I don't need most effective, I need gets the job done.
 
yo wizard dude i got the same thing before when ive gone heavy on the mollases.if your that far into flowering just use cold water til the end.ive had them much worse looking than that and they made it out ok.
 

Ph-patrol

Well-known member
Veteran
At the end of September I posted about a problem I had with my grow and received all good advice and comments. It seemed to be going well until this week when new problems arose-see pictures. It's at the end of the 5th week of flowering and now it seems like it's doing a slow death. I'm just watering with ewc and molasses until harvest if they last that long. Obviously I must have done something wrong when I mixed the soil so I'm mixing a new batch which should be ready by the end of December and wondering if the new mix is ok.
The base is:10 parts pro mix hp
3 parts vermicrop's vemiblend compost
4 parts ewc
4 parts perlite
to that I'm adding per cf
1/2 cup neem meal
2 cup kelp meal
1 cup crab meal
1/2 cup alfalfa meal
2 cups fish meal
4 cups glacial rock dust
1 cup azomite
1 cup oyster shell flour

I want to add some gypsum but I haven't found anyone that carries it here.

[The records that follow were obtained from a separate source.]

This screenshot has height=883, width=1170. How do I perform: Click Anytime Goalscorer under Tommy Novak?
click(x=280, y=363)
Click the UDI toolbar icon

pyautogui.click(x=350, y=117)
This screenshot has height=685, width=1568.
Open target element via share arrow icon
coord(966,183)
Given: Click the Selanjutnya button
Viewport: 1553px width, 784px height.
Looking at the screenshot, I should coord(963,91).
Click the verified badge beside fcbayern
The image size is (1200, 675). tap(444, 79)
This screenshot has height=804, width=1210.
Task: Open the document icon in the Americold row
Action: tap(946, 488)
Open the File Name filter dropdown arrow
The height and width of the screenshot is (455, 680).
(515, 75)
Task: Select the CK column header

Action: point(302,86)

I plan on watering with ewc/molasses, aloe vera and and seed sprout teas as needed.

all comments are appreciated
Thank you
Did you give any cal mag during your watering program? I see you used Oyster flour. But It seems like a calcium deficiency.
 

Kozmo

Active member
Veteran
Just say no to cal mag. Use a 1/4 cup per gal. Of kelp for a ACT.

How come no one ever has worms in there super soil?
 

Microbeman

The Logical Gardener
ICMag Donor
Veteran
nice tank. interesting information, If I need to specifically brew fungal teas I can go with airstones and simply nix the filter?

I don't need most effective, I need gets the job done.

Yup, that's why I have info about using what one has.
 

Microbeman

The Logical Gardener
ICMag Donor
Veteran
Wiz; It is often difficult to diagnose a problem just with photos. The symptoms showing could be a particular nutrient overload or a fungal pathogen. I got a similar symptom from using a mix infected with rust (Pucciniales).

http://www.invasive.org/browse/tax.cfm?order=774

Just looking at it from a gardener's perspective I doubt you have the proverbial cal:mag upset considering the EWC and oyster flour used.

I agree that applying only water is a good idea. If it is a fungal infection, you can just ride it out at this point.

You could always treat just one plant as others suggest to observe any change.